:: Task to complete ::
Scan the records for "computer". Report each line that includes it.

:: Exercise inputs ::
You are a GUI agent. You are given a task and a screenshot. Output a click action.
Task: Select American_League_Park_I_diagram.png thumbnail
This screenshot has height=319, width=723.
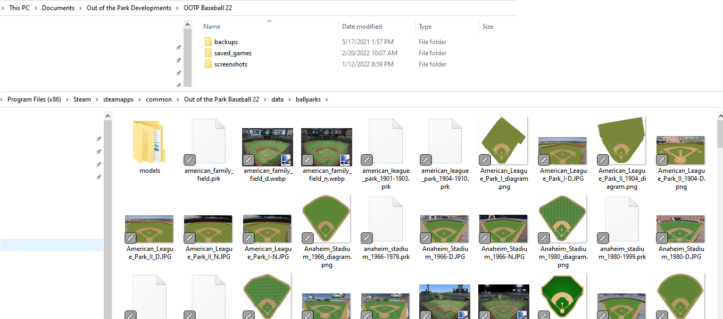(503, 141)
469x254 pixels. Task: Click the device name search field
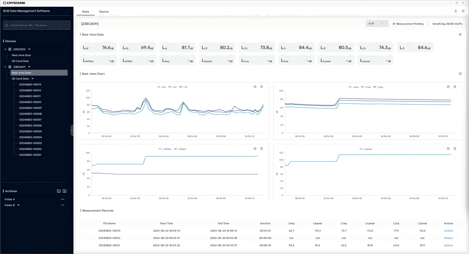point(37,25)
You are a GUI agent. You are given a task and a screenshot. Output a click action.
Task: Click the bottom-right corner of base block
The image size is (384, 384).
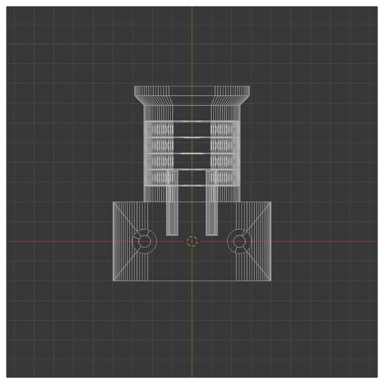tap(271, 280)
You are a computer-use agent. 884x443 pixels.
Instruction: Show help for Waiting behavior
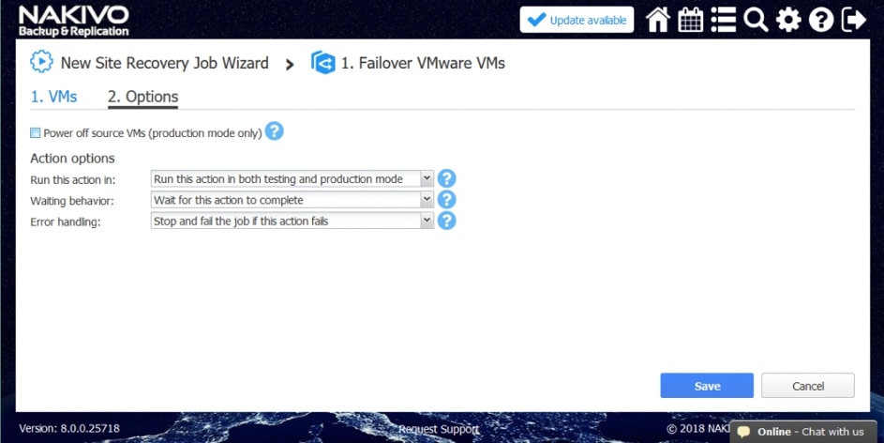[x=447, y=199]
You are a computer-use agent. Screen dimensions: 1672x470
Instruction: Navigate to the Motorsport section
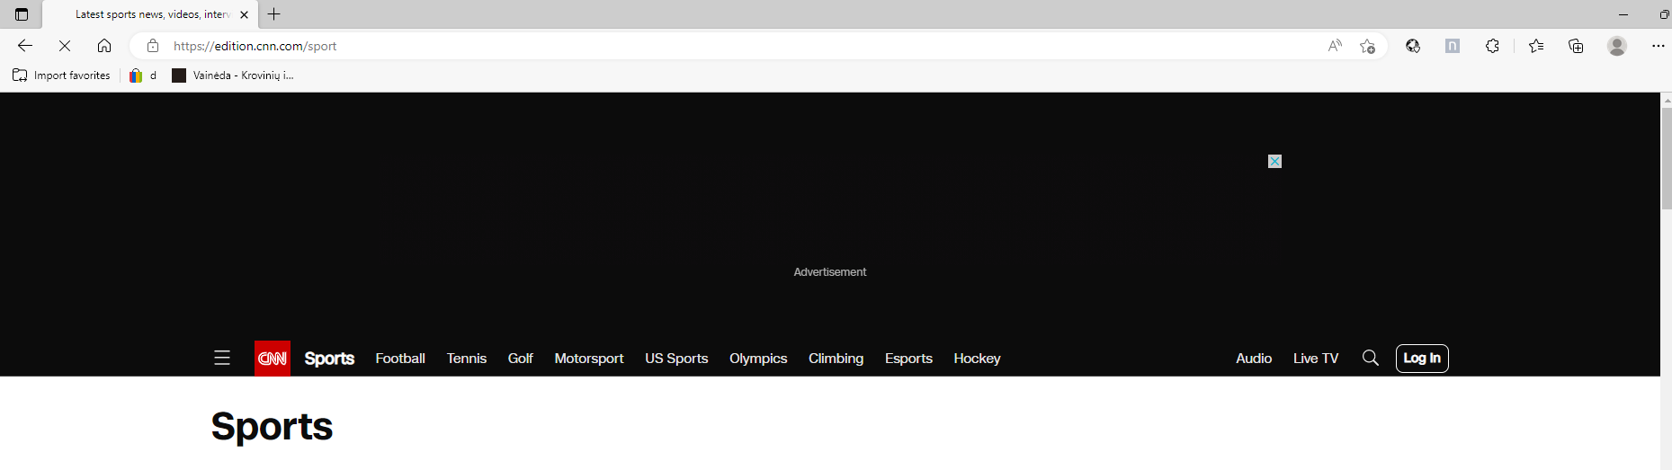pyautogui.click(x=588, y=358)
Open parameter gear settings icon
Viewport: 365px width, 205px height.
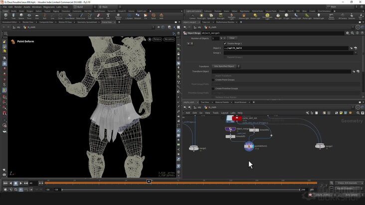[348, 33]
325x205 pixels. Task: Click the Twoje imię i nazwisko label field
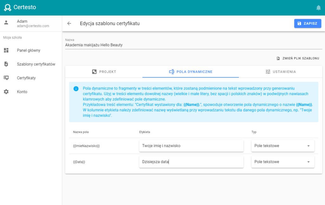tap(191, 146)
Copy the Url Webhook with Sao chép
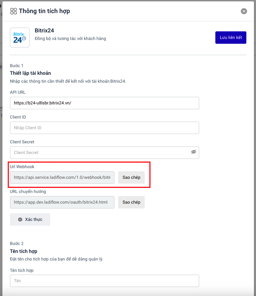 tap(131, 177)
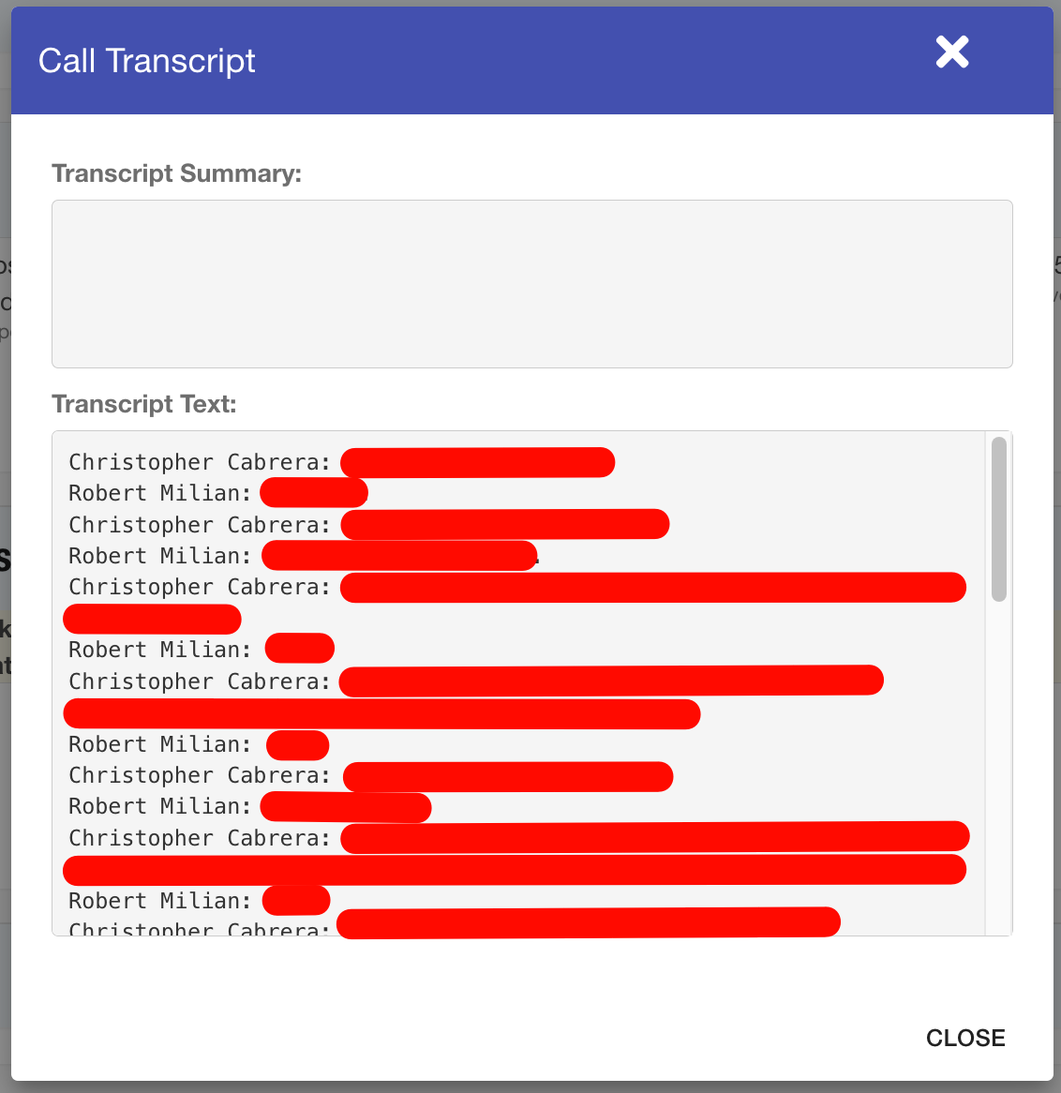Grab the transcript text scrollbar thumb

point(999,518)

:: Result of this task ::
You are a computer-use agent. 884x443 pixels.
You are a computer-use agent. Screen dimensions: 1672x470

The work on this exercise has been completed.